Agora empregado na Ucharia Real, emprego que a comadre consegue para Leonardo, o jovem se interessa pela mulher do toma-largura, que expulsa Leonardo ao flagrá-lo tomando caldo com sua mulher. Com isso Leonardo perde o emprego e gera os ciúmes de Vidinha, que por sua vez vai tomar satisfações com a mulher de toma-largura. Ele fica encantado por Vidinha e começa a cortejá-la. Com o consentimento e aprovação das tias, toma-largura passa a frequentar a casa e os festejos da família.

Leonardo, enquanto fugia da fúria de Vidinha, é pego pelo M. Vidigal e desaparece por um tempo e quando volta está fardado e transformado em granadeiro. Recebe ordem de prender toma-largura que está embriagado e causando problemas em uma festa na casa das tias de Vidinha. Leonardo concretiza sua vingança contra toma-largura, mas não deixa a vida de vadio por completo. Mesmo com farda, enganava o M. Vidigal, desobedecendo ordens. Numa dessas traquinagens, M. Vidigal descobre e manda prender Leonardo que será chibatado como punição.

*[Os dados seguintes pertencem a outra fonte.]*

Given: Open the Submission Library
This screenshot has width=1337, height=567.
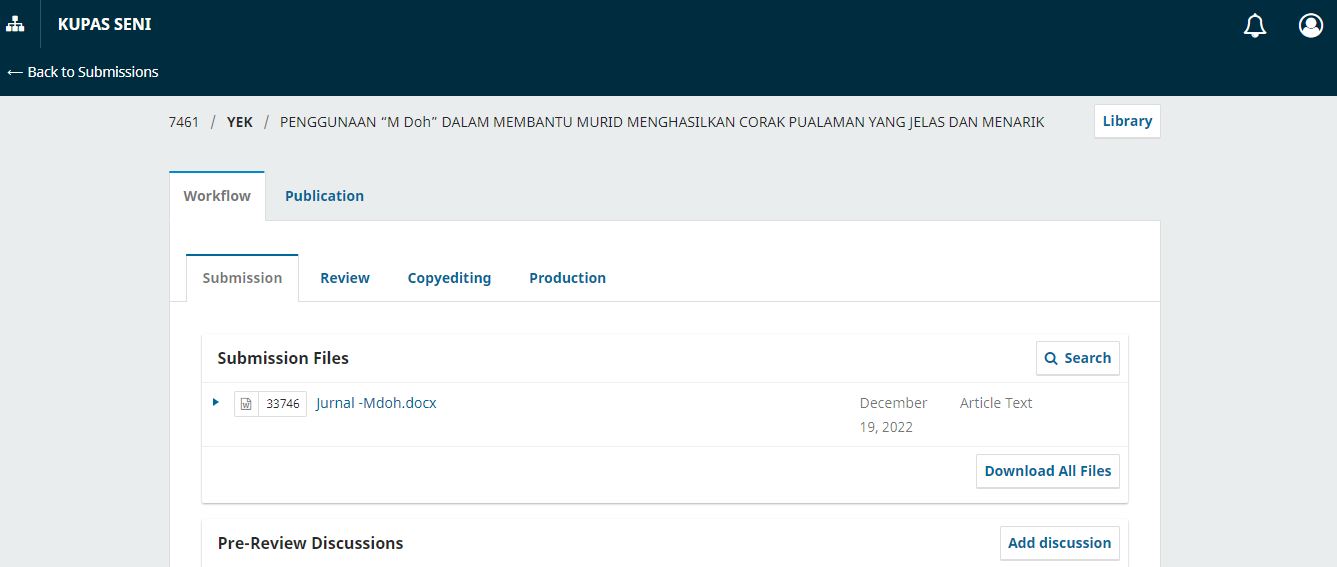Looking at the screenshot, I should pyautogui.click(x=1127, y=121).
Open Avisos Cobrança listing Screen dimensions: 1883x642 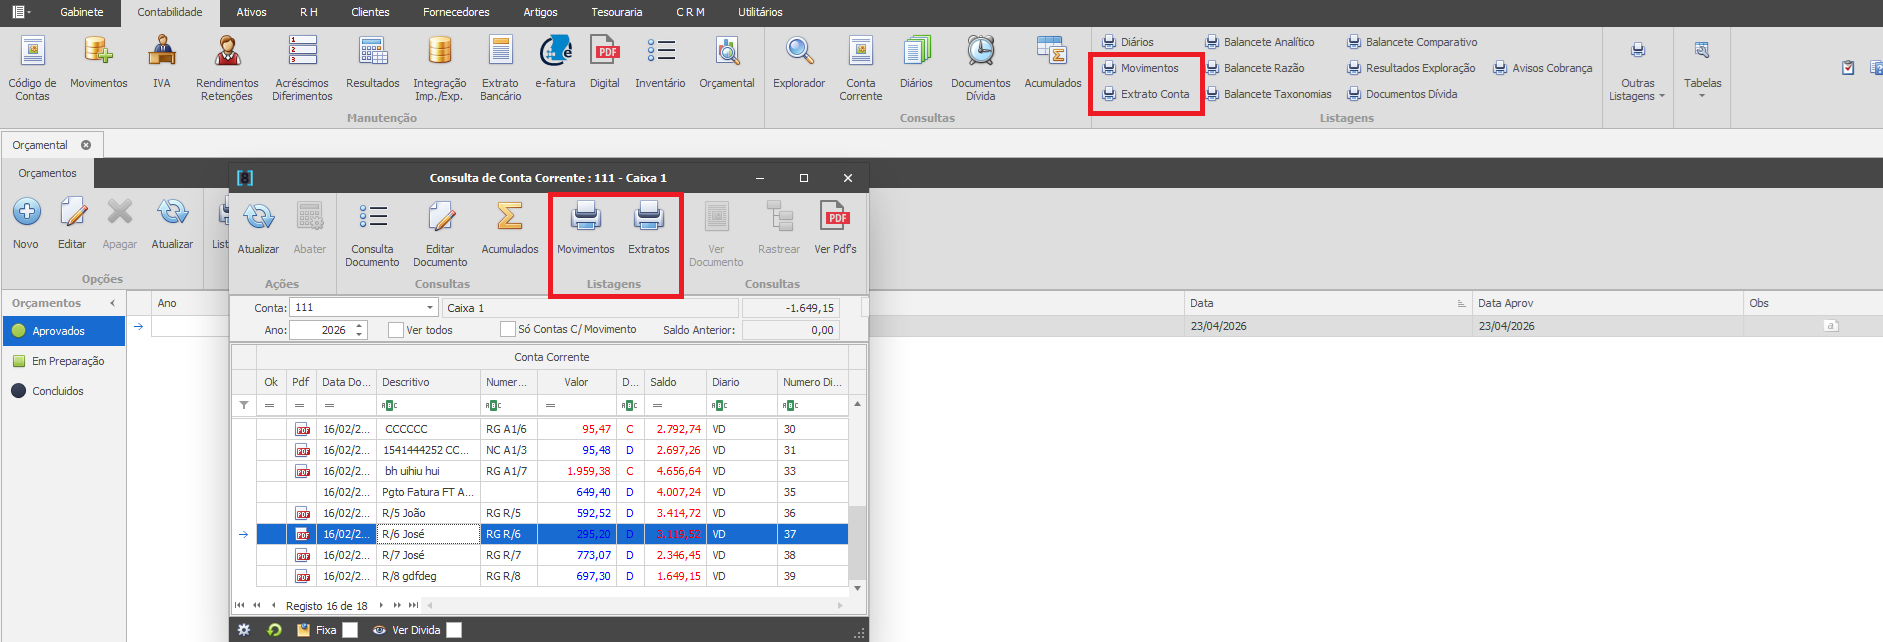pyautogui.click(x=1551, y=68)
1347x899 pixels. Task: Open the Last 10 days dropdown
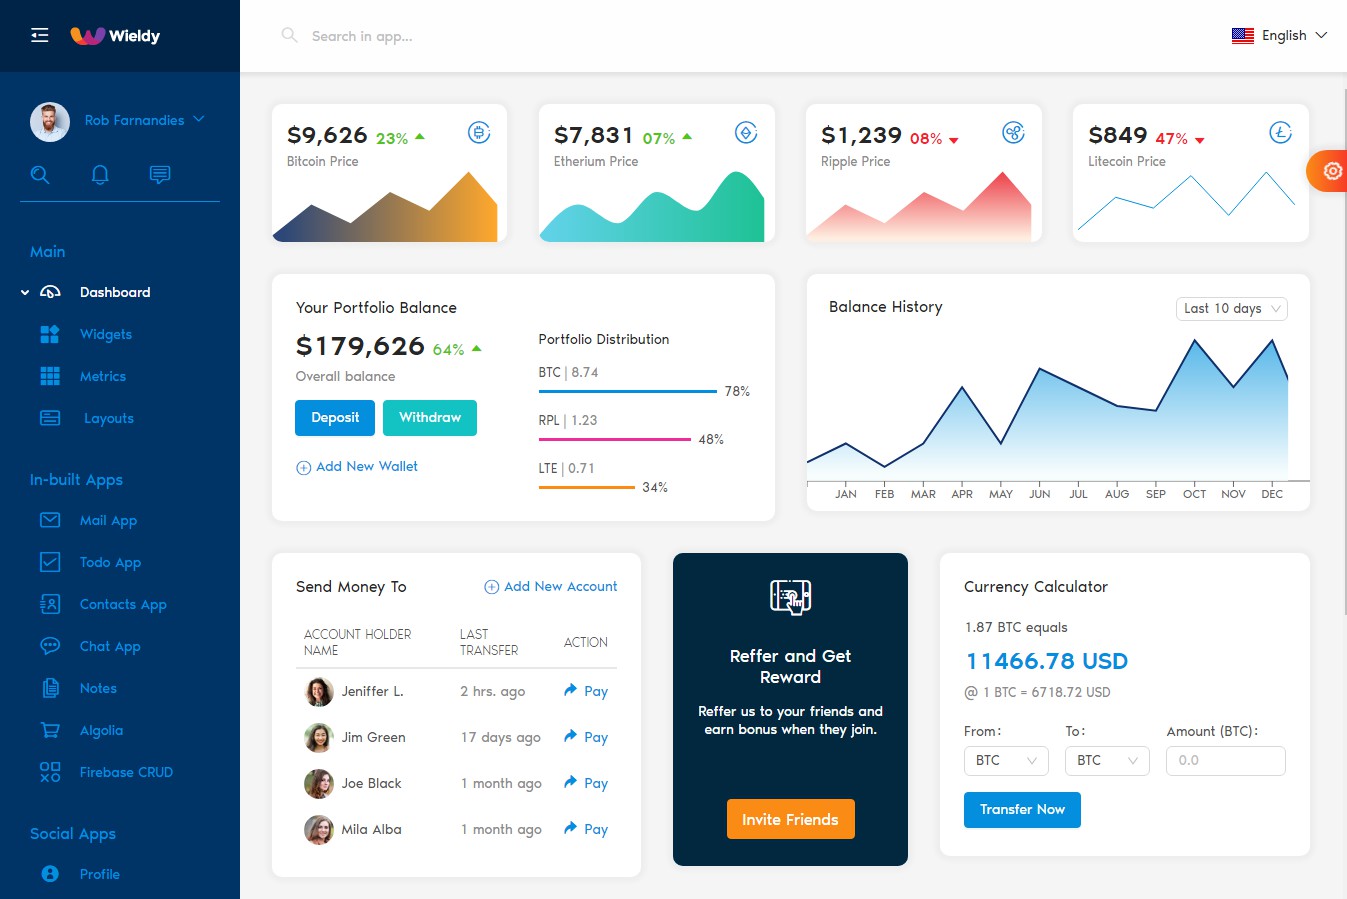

Neste momento entra a figura de Maria Regalada, que junto com D. Maria e a comadre vão tentar convencer M. Vidigal de não cumprir essa

punição. As três senhoras procuram convencê-lo, mas o major se mostra irredutível. Contudo, Maria-Regalada chama o M. Vidigal de lado e propõe algo em segredo. Logo após, Leonardo estava solto e de volta a corporação como sargento da Companhia de Granadeiros, sendo promovido. Enquanto isso, José Manuel, marido de Luisinha morre e Leonardo vê renascer a admiração que tinha pela moça. Luisinha se tornou “uma moça espigada, airosa mesmo, olhos e cabelos pretos”.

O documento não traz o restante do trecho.